** Begin EXERCISE DATA **

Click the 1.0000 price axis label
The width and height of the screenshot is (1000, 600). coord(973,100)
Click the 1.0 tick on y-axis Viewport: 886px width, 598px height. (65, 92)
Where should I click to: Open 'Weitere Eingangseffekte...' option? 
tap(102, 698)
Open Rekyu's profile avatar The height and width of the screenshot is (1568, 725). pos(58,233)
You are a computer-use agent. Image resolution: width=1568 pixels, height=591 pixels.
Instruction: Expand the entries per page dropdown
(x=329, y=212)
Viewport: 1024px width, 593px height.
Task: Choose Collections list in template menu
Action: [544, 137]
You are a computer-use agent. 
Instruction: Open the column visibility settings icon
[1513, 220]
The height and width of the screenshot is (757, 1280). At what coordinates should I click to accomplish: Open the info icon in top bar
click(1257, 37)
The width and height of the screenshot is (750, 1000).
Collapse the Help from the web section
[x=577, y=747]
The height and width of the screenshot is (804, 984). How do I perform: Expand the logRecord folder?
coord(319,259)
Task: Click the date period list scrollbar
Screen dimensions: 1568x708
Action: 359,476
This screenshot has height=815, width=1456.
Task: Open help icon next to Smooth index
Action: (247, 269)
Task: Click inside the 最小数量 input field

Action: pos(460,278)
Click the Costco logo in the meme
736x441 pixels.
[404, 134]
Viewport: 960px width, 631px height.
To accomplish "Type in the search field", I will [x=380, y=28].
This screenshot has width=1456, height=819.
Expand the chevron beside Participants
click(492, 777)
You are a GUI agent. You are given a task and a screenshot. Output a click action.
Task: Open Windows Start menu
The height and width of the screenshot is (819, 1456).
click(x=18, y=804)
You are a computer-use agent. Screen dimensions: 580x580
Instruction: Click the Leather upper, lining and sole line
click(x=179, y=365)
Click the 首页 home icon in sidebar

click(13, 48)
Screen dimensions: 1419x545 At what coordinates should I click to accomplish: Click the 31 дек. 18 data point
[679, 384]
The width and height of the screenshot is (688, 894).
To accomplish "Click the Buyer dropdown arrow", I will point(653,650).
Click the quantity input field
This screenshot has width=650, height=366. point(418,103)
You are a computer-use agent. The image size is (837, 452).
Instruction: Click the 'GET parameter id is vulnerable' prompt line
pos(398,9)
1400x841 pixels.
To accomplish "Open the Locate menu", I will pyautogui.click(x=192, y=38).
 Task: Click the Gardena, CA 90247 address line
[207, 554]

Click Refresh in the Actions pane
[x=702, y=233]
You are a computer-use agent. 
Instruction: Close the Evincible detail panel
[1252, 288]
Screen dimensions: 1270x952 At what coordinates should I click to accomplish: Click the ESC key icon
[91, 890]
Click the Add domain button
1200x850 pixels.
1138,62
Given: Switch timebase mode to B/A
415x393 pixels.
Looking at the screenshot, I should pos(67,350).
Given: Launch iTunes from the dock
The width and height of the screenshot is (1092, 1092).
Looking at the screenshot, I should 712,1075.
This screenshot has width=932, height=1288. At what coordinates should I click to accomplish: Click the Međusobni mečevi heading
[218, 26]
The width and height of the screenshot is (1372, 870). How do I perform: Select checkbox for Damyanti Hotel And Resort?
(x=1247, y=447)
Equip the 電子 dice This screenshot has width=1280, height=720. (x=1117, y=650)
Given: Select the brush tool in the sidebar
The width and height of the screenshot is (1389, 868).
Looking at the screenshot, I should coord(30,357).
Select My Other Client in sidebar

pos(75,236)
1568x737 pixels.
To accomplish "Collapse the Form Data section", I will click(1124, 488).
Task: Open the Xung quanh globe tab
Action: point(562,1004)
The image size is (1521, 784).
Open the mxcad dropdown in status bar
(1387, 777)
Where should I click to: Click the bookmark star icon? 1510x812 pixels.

** End EXERCISE DATA **

- [TO BE DONE]
Please reproduce every one of the entries above word for word.

- [WRITTEN ANSWER]
Click the 1.0000 price axis label
The width and height of the screenshot is (1000, 600). coord(973,100)
Click the 1.0 tick on y-axis Viewport: 886px width, 598px height. (65, 92)
Where should I click to: Open 'Weitere Eingangseffekte...' option? 
tap(102, 698)
Open Rekyu's profile avatar The height and width of the screenshot is (1568, 725). pos(58,233)
You are a computer-use agent. Image resolution: width=1568 pixels, height=591 pixels.
Instruction: Expand the entries per page dropdown
(x=329, y=212)
Viewport: 1024px width, 593px height.
Task: Choose Collections list in template menu
Action: [544, 137]
You are a computer-use agent. 
Instruction: Open the column visibility settings icon
[1513, 220]
The height and width of the screenshot is (757, 1280). At what coordinates should I click to accomplish: Open the info icon in top bar
click(1257, 37)
The width and height of the screenshot is (750, 1000).
Collapse the Help from the web section
[x=577, y=747]
The height and width of the screenshot is (804, 984). How do I perform: Expand the logRecord folder?
coord(319,259)
Task: Click the date period list scrollbar
Screen dimensions: 1568x708
Action: 359,476
This screenshot has height=815, width=1456.
Task: Open help icon next to Smooth index
Action: (247, 269)
Task: Click inside the 最小数量 input field

Action: pos(460,278)
Click the Costco logo in the meme
736x441 pixels.
[404, 134]
Viewport: 960px width, 631px height.
To accomplish "Type in the search field", I will [x=380, y=28].
This screenshot has width=1456, height=819.
Expand the chevron beside Participants
click(492, 777)
You are a GUI agent. You are given a task and a screenshot. Output a click action.
Task: Open Windows Start menu
The height and width of the screenshot is (819, 1456).
click(x=18, y=804)
You are a computer-use agent. Screen dimensions: 580x580
Instruction: Click the Leather upper, lining and sole line
click(x=179, y=365)
Click the 首页 home icon in sidebar

click(13, 48)
Screen dimensions: 1419x545 At what coordinates should I click to accomplish: Click the 31 дек. 18 data point
[679, 384]
The width and height of the screenshot is (688, 894).
To accomplish "Click the Buyer dropdown arrow", I will point(653,650).
Click the quantity input field
This screenshot has width=650, height=366. point(418,103)
You are a computer-use agent. The image size is (837, 452).
Instruction: Click the 'GET parameter id is vulnerable' prompt line
pos(398,9)
1400x841 pixels.
To accomplish "Open the Locate menu", I will pyautogui.click(x=192, y=38).
 Task: Click the Gardena, CA 90247 address line
[207, 554]

Click Refresh in the Actions pane
[x=702, y=233]
You are a computer-use agent. 
Instruction: Close the Evincible detail panel
[1252, 288]
Screen dimensions: 1270x952 At what coordinates should I click to accomplish: Click the ESC key icon
[91, 890]
Click the Add domain button
1200x850 pixels.
1138,62
Given: Switch timebase mode to B/A
415x393 pixels.
Looking at the screenshot, I should pos(67,350).
Given: Launch iTunes from the dock
The width and height of the screenshot is (1092, 1092).
Looking at the screenshot, I should 712,1075.
This screenshot has width=932, height=1288. At what coordinates should I click to accomplish: Click the Međusobni mečevi heading
[218, 26]
The width and height of the screenshot is (1372, 870). How do I perform: Select checkbox for Damyanti Hotel And Resort?
(x=1247, y=447)
Equip the 電子 dice This screenshot has width=1280, height=720. (x=1117, y=650)
Given: Select the brush tool in the sidebar
The width and height of the screenshot is (1389, 868).
Looking at the screenshot, I should coord(30,357).
Select My Other Client in sidebar

pos(75,236)
1568x737 pixels.
To accomplish "Collapse the Form Data section", I will click(1124, 488).
Task: Open the Xung quanh globe tab
Action: point(562,1004)
The image size is (1521, 784).
Open the mxcad dropdown in status bar
(1387, 777)
Where should I click to: Click the bookmark star icon? 1510x812 pixels.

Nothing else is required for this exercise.